[Records excerpted from a collection]
§

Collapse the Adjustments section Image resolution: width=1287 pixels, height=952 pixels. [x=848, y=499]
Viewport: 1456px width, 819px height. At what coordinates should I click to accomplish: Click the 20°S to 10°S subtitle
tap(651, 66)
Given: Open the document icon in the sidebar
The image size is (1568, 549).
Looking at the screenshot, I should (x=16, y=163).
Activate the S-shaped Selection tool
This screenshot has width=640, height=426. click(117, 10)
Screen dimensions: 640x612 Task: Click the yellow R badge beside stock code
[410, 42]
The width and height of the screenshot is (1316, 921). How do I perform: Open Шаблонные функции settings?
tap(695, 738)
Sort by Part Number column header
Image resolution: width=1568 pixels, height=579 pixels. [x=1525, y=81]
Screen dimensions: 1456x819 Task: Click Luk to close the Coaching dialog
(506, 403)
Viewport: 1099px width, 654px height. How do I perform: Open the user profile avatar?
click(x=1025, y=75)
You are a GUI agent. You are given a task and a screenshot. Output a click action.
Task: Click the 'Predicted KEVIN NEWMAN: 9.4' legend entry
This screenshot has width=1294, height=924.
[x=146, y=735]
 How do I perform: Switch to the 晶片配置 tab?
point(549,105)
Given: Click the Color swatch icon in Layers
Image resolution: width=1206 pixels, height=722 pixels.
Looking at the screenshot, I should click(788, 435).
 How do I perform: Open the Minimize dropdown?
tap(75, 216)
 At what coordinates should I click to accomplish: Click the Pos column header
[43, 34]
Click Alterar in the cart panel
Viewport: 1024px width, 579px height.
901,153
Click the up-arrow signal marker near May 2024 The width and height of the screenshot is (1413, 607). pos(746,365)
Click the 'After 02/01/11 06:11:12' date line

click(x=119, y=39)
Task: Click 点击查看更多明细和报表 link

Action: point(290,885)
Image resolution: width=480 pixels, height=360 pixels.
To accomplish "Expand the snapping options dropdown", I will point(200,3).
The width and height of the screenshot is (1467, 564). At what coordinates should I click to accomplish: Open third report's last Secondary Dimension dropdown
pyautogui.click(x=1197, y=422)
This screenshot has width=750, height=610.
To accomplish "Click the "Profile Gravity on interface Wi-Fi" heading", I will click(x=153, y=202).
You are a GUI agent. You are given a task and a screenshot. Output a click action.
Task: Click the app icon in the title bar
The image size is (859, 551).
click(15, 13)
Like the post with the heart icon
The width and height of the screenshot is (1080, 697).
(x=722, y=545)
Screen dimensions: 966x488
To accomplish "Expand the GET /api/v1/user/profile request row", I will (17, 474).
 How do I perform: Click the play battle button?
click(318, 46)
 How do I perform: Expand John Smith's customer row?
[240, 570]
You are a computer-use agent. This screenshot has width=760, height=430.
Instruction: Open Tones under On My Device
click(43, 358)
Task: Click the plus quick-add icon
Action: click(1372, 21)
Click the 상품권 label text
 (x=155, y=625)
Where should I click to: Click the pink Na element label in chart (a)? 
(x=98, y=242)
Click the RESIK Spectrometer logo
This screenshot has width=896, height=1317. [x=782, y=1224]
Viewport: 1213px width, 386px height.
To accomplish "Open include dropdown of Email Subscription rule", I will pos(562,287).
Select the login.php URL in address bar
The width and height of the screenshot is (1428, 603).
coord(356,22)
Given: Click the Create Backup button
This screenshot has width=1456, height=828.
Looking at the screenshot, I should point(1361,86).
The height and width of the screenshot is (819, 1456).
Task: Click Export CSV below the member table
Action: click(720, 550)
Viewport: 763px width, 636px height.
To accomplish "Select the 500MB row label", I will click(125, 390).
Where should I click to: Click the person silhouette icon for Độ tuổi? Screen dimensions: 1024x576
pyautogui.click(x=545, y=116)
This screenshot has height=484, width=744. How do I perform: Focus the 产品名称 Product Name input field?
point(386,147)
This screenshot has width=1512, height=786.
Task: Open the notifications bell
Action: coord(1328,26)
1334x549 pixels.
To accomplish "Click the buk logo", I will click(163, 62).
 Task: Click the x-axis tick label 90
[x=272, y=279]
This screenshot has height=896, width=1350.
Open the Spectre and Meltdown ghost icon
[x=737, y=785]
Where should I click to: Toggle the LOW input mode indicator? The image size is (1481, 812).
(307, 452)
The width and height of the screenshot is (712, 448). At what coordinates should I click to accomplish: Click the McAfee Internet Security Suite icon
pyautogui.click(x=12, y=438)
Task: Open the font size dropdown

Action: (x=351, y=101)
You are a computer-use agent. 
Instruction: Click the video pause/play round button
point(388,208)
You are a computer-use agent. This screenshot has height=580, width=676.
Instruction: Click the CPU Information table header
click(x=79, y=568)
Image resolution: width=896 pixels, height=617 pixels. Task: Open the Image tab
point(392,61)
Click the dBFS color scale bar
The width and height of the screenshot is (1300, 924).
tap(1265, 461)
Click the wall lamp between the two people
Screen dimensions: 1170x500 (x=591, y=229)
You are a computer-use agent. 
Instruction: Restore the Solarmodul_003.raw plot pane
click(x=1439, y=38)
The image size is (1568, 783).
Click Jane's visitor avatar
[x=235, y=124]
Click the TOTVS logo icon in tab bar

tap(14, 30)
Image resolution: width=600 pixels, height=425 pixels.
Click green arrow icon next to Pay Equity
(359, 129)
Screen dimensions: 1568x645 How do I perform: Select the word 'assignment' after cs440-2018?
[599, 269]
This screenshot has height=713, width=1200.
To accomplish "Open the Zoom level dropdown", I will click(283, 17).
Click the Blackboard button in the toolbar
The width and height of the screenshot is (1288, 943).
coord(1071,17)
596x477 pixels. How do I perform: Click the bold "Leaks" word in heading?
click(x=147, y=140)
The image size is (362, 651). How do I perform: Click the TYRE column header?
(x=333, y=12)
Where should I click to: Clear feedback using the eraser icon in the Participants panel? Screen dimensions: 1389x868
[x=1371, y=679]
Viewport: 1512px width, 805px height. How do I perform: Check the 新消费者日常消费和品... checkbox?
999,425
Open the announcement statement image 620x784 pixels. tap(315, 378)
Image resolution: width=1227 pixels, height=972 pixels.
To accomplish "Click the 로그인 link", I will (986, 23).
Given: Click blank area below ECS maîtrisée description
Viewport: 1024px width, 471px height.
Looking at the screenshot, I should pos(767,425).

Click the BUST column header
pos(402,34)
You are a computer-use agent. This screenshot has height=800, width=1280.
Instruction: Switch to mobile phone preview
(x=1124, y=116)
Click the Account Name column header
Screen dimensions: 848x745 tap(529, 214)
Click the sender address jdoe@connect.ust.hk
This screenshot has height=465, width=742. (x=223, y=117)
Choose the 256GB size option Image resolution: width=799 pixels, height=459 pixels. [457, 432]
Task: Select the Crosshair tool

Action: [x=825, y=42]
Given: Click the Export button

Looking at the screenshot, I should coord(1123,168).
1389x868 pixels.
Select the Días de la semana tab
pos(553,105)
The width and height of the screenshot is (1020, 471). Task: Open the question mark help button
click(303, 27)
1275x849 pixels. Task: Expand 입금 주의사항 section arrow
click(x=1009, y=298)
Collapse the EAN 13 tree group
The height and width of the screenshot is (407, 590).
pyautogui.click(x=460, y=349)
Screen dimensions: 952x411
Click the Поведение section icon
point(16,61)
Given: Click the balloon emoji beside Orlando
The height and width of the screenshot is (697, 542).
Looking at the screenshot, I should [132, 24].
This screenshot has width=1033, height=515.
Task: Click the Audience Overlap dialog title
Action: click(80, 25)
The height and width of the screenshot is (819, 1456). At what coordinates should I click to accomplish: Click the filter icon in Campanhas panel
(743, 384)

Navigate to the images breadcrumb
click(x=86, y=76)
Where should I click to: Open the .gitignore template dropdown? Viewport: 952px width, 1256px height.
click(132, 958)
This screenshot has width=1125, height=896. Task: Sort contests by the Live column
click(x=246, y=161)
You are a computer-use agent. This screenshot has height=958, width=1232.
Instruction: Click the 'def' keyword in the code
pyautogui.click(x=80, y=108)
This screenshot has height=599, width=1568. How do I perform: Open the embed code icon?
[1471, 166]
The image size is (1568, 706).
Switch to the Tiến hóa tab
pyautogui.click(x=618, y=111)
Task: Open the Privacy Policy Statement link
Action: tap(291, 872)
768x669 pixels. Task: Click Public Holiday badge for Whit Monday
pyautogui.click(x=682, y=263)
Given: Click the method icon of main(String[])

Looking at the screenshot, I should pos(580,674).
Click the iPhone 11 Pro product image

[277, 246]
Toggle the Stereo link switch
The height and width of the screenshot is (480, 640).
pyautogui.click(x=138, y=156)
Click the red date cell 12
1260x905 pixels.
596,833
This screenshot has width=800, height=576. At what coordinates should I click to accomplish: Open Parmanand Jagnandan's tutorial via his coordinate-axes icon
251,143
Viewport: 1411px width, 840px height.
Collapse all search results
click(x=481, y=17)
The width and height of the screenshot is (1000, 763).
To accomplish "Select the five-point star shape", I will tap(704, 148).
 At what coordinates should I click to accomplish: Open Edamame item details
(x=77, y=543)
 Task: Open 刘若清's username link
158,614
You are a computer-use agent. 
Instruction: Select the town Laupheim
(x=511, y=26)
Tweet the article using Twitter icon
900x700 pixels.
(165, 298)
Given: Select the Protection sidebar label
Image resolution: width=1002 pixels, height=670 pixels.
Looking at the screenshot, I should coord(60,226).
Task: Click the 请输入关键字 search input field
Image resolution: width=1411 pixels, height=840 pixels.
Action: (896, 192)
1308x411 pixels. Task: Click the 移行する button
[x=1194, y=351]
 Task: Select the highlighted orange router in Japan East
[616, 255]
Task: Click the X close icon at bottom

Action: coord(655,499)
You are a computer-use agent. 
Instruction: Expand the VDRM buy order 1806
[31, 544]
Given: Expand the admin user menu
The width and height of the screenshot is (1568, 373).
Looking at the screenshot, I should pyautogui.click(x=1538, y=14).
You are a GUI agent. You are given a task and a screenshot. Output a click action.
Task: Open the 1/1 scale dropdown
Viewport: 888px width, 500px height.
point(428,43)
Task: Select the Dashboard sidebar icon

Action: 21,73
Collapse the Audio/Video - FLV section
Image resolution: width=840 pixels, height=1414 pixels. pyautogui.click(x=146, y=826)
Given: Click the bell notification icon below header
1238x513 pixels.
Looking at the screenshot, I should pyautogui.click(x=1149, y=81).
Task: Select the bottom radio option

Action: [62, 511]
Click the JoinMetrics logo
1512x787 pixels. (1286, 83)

§

→ DIRECTION
Revise the stretch of data from the start through the line containing "tap(695, 738)", putting "toolbar" in place of "sidebar" and leaving everything else unchanged.

→ EXERCISE RESULT
Collapse the Adjustments section Image resolution: width=1287 pixels, height=952 pixels. [x=848, y=499]
Viewport: 1456px width, 819px height. At what coordinates should I click to accomplish: Click the 20°S to 10°S subtitle
tap(651, 66)
Given: Open the document icon in the toolbar
The image size is (1568, 549).
Looking at the screenshot, I should (x=16, y=163).
Activate the S-shaped Selection tool
This screenshot has width=640, height=426. click(117, 10)
Screen dimensions: 640x612 Task: Click the yellow R badge beside stock code
[410, 42]
The width and height of the screenshot is (1316, 921). How do I perform: Open Шаблонные функции settings?
tap(695, 738)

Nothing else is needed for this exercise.